Pixel coordinate grounding data:
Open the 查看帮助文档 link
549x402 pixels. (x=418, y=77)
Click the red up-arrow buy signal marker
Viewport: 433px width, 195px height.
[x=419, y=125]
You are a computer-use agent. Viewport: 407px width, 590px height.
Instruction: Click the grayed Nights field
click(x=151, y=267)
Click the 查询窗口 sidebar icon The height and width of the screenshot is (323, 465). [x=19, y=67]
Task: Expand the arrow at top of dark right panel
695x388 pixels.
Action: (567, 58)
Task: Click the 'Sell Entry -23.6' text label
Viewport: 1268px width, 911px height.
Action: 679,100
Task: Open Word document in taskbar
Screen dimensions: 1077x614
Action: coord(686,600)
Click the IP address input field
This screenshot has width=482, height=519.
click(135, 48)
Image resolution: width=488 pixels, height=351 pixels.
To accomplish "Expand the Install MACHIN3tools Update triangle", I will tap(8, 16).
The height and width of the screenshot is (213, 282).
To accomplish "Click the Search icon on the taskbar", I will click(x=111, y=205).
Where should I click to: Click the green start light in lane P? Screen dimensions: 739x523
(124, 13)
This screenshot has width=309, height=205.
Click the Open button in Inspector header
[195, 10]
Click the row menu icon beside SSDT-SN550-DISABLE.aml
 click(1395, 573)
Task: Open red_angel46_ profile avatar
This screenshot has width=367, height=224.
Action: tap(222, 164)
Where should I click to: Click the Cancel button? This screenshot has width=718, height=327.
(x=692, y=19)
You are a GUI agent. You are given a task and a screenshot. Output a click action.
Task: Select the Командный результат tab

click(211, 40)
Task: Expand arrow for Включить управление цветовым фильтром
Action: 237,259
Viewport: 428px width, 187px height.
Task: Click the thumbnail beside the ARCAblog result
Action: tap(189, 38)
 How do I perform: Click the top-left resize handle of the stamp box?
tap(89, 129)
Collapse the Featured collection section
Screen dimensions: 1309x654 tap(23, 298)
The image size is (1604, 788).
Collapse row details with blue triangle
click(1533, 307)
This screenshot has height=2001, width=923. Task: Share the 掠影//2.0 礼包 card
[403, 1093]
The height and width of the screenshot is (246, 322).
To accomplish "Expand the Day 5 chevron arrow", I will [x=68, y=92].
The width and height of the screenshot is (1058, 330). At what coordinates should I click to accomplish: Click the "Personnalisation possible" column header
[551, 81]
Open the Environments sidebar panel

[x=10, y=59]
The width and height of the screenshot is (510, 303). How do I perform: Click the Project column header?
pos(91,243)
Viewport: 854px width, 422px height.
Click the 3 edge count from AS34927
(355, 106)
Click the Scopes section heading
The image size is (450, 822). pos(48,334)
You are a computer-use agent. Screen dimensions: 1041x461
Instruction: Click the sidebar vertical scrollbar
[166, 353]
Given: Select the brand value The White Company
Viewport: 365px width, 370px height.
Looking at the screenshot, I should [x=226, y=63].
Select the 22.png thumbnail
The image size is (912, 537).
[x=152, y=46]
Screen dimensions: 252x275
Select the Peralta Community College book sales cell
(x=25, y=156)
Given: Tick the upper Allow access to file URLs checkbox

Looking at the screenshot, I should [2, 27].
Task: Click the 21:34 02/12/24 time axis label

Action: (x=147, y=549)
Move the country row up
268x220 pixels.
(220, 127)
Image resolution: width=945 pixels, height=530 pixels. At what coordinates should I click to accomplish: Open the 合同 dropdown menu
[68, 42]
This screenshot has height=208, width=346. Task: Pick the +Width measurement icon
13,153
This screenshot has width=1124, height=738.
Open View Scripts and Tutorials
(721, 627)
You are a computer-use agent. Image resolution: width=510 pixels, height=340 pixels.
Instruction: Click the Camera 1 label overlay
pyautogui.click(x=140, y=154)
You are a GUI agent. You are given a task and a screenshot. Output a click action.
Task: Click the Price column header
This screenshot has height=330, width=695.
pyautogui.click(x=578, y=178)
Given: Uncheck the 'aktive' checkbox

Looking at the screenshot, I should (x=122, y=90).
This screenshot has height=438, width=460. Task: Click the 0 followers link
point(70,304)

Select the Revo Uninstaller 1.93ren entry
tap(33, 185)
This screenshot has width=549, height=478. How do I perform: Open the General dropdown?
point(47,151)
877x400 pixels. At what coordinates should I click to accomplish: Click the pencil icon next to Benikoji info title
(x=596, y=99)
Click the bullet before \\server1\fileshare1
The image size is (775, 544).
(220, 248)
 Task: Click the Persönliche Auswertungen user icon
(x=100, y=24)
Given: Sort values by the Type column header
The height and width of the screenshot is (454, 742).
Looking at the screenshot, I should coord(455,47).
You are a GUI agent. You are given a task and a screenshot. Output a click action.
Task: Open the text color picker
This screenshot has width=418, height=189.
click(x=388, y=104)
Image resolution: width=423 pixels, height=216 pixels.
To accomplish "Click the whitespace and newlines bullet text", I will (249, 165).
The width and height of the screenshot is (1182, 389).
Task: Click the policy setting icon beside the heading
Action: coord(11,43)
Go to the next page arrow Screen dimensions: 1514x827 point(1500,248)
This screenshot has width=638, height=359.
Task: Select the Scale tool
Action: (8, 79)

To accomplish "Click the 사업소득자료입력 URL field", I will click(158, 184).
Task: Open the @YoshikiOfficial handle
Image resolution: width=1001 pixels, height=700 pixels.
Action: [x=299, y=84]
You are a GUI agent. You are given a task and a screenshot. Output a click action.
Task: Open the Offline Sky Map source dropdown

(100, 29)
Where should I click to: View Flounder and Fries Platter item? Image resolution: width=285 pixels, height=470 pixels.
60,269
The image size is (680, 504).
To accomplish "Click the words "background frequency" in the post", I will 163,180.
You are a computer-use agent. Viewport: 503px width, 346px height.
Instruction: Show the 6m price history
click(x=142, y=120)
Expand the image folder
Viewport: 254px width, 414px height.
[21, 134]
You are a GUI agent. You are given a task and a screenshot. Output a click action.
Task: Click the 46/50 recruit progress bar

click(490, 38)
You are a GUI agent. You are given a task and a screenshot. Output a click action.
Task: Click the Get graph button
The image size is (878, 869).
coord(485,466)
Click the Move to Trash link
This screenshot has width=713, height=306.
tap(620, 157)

HOW TO COMPLETE THIS TASK: Starting at the first line of the records above, please copy every line exactly through the line containing "Task: Click the 'Sell Entry -23.6' text label", and stop there.

RESPONSE FOR THIS EXERCISE:
Open the 查看帮助文档 link
549x402 pixels. (x=418, y=77)
Click the red up-arrow buy signal marker
Viewport: 433px width, 195px height.
[x=419, y=125]
You are a computer-use agent. Viewport: 407px width, 590px height.
Instruction: Click the grayed Nights field
click(x=151, y=267)
Click the 查询窗口 sidebar icon The height and width of the screenshot is (323, 465). [x=19, y=67]
Task: Expand the arrow at top of dark right panel
695x388 pixels.
Action: (567, 58)
Task: Click the 'Sell Entry -23.6' text label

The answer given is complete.